J. Budziszewski was an Evangelical who converted to the Catholic Church in 2004. His book on the Natural Law “What we can’t not know” was published by Spence around the same time. Recently Ignatius Press has issued an expanded version of this book with a new preface and updated content. Natural Law theory was something I wanted to go deeper into and so I got this book after seeing it mentioned at Insight Scoop.
I’m glad that I did since What We Can’t Not Know: A Guide is a very good introduction into the Natural Law and really answered some of the questions that I had. The author describes that the book is for “The persuaded, the half-persuaded, and the wish-I-were-persuaded.”
He shows the history of the Natural Law series which was first proposed prominently in Stoicism and has been advanced by all major religious traditions to some extent. This book clears up so many preconceptions on the Natural Law about what it is and what it isn’t. There is certainly much confusion on these points that I have found among Catholics. There has always been a tension between “What we can’t not know” and how we act and that tension is what people often use to deny the Natural Law. Acting contrary to the Natural Law is an aspect of concupiscence and there are many ways that what the Natural Law theorists call the “four witnesses” to the Natural Law can in part be suppressed. Rationalizations and cultural trends can make it harder for us to hear our deep conscience and the other witnesses – but those witnesses are still there regardless.

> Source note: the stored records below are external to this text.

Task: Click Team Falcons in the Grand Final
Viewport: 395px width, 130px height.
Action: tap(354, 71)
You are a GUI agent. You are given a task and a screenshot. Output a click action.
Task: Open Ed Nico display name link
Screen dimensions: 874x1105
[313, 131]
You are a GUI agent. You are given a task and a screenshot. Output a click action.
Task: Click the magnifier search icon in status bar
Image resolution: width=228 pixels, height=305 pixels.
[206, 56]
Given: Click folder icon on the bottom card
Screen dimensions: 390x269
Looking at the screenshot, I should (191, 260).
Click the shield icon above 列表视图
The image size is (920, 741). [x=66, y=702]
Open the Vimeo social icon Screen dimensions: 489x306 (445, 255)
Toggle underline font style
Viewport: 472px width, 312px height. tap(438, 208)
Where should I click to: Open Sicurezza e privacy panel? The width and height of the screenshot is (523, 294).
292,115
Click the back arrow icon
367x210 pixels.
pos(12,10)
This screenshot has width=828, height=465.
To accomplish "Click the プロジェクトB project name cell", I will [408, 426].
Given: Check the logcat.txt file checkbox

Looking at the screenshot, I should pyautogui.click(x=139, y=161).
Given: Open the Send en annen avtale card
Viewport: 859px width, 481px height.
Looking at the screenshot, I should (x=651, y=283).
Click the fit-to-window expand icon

The writing itself is very good and fits the target audience exactly. I learned much from it and I especially enjoyed the section where is presents arguments against the Natural Law as a conversation between two people. Common objections are presented and answered in a natural conversationalist way. This was really exactly what I was looking for in explaining the Natural Law.
This book is available at Ignatius Press in both Paperback and eBook editions.